Pemimpin Dan Wahyu Cakraningrat – Nusantara news

Catatan D. Supriyanto Jagad N *)

Pilkada serentak di sejumlah wilayah Indonesia telah usai digelar. Melalui pilkada, kita berharap lahir sosok pemimpin yang mampu mengayomi masyarakat, menghadapi berbagai tantangan yang terjadi sebagai dampak perubahan di berbagai sektor kehidupan.

Proses pemilihan kepala daerah yang transparan, jujur dan adil merupakan bagian dari pendidikan politik bagi setiap anak bangsa dalam menjalani kehidupan berbangsa dan bernegara.

pemilihan kepala daerah serentak melahirkan pemimpin yang mampu menjawab berbagai tantangan dan mewujudkan masyarakat adil dan makmur seperti yang diamanatkan konstitusi kita.

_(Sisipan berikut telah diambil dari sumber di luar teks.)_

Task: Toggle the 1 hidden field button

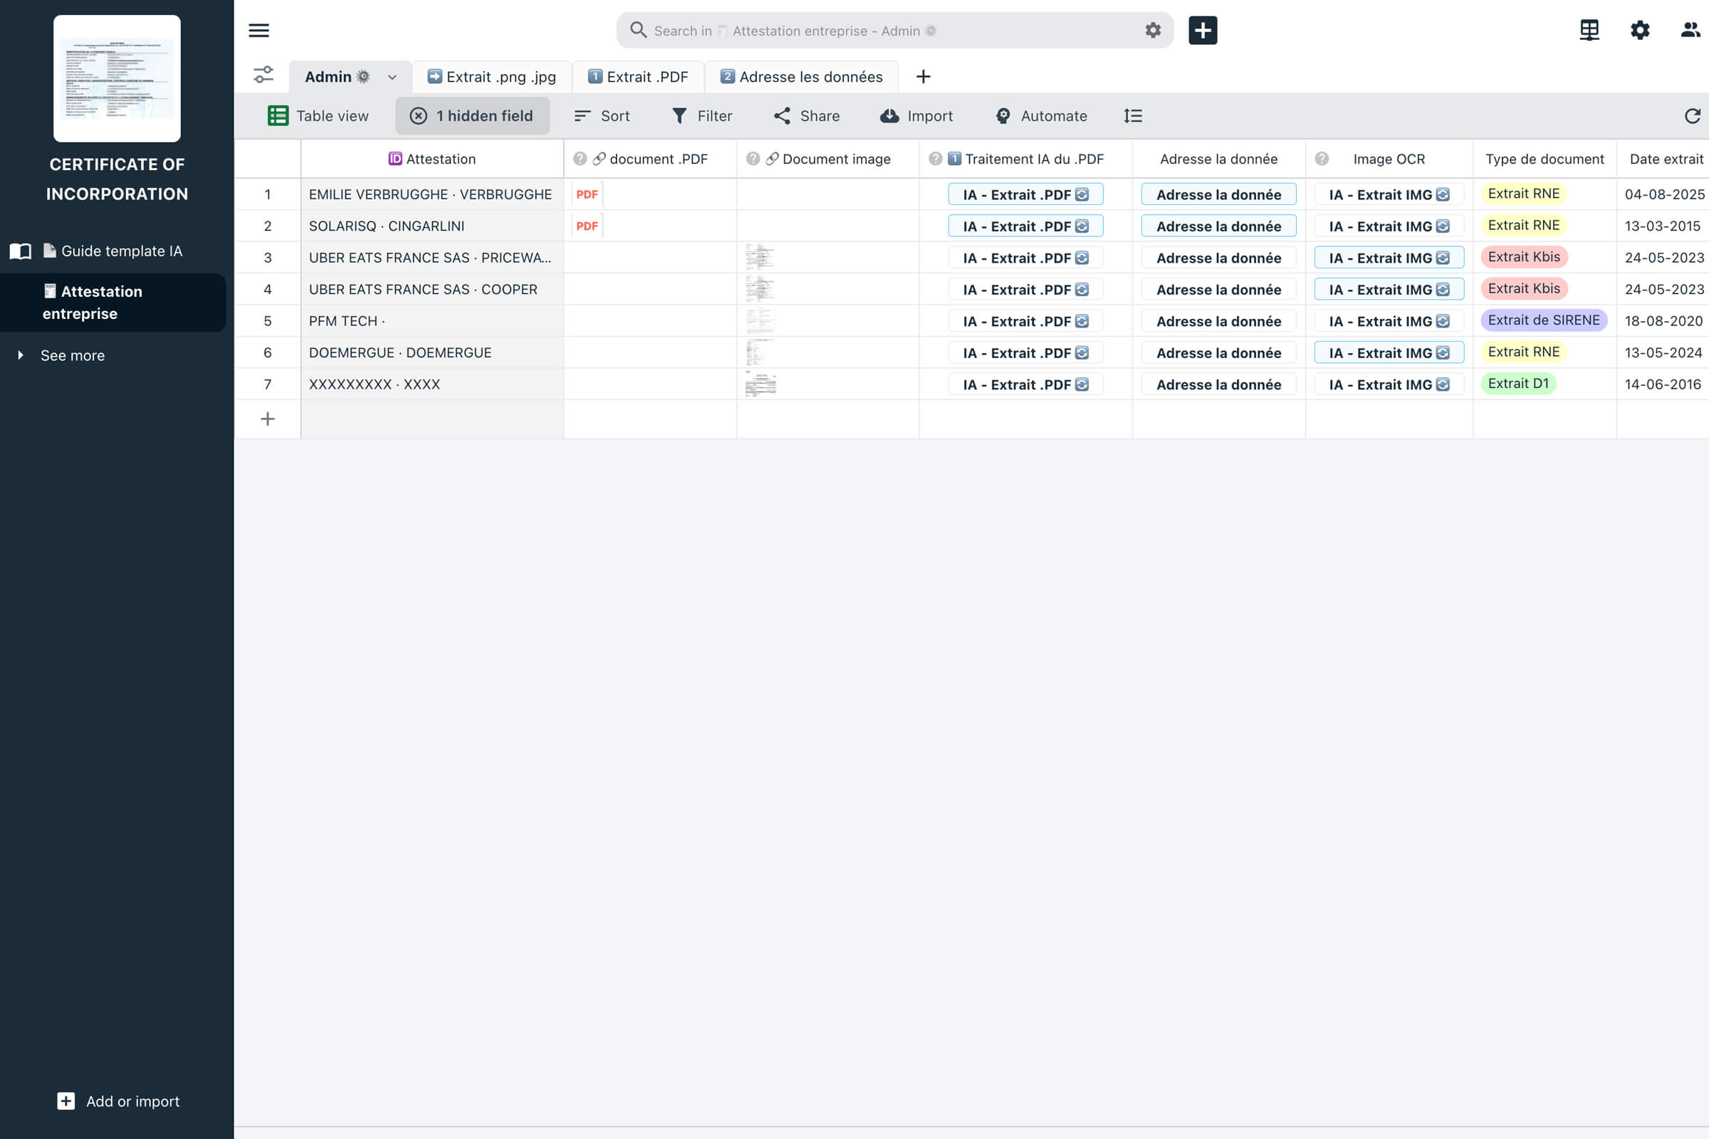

Dalam tradisi masyarakat Jawa, siapapun sosok yang terpilih, sudah ada tanda-tandanya. Dalam tradisi Jawa terdapat keyakinan bahwa pemimpin adalah raja, yang dalam dirinya menampung seluruh cita-cita luhur seluruh warga, dan menjadi perpanjangan tangan dari Tuhan Yang Maha Kuasa [ khalifatullah fil ardh].

Jadi tidak main-main menjadi seorang pemimpin, jangan melenceng dan mengkhianati amanah.

Sosok pemimpin, adalah sosok yang menerima ‘wahyu’ dan harus dipertanggung jawabkan di hadapan Tuhan. Pemimpin yang pongah, tidak mampu mendengar jerit pilu rakyatnya, tidak amanah, sewaktu-waktu akan dicabut ‘wahyu’ nya dengan cara yang menyakitkan.

Bicara sosok pemimpin, kita bisa merenungi sebuah kisah pewayangan dalam lakon Wahyu Cakraningra.

Lakon Wahyu Cakraningrat adalah lakon wayang yang menceritakan tentang wahyu kepemimpinan yang hanya bisa diterima oleh sosok satria yang rendah hati, tidak ambisius, dan dikawal oleh Punakawan. Lakon ini mengandung nilai-nilai filosofis tentang kepemimpinan, keadilan, dan kebijaksanaan.

Cerita Wahyu Cakraningrat sendiri merupakan cerita kepemimpinan yang mampu menghandayani ( memverifikasi contoh ) rakyat, yang memegang teguh kejujuran , memberikan keteladanan , rasa aman serta nyaman , dan tentram kepada rakyat , sebagai pemegang amanah tanpa membedakan seseorang / rakyat nya apa latar belakang pendidikan nya, status sosialnya, agama nya, Ras, suku, dan budayanya , yang sangat menjaga keseimbangan alam yang merupakan bagian yang tidak terpisahkan sebagai hukum alam ( Sunatullah ) .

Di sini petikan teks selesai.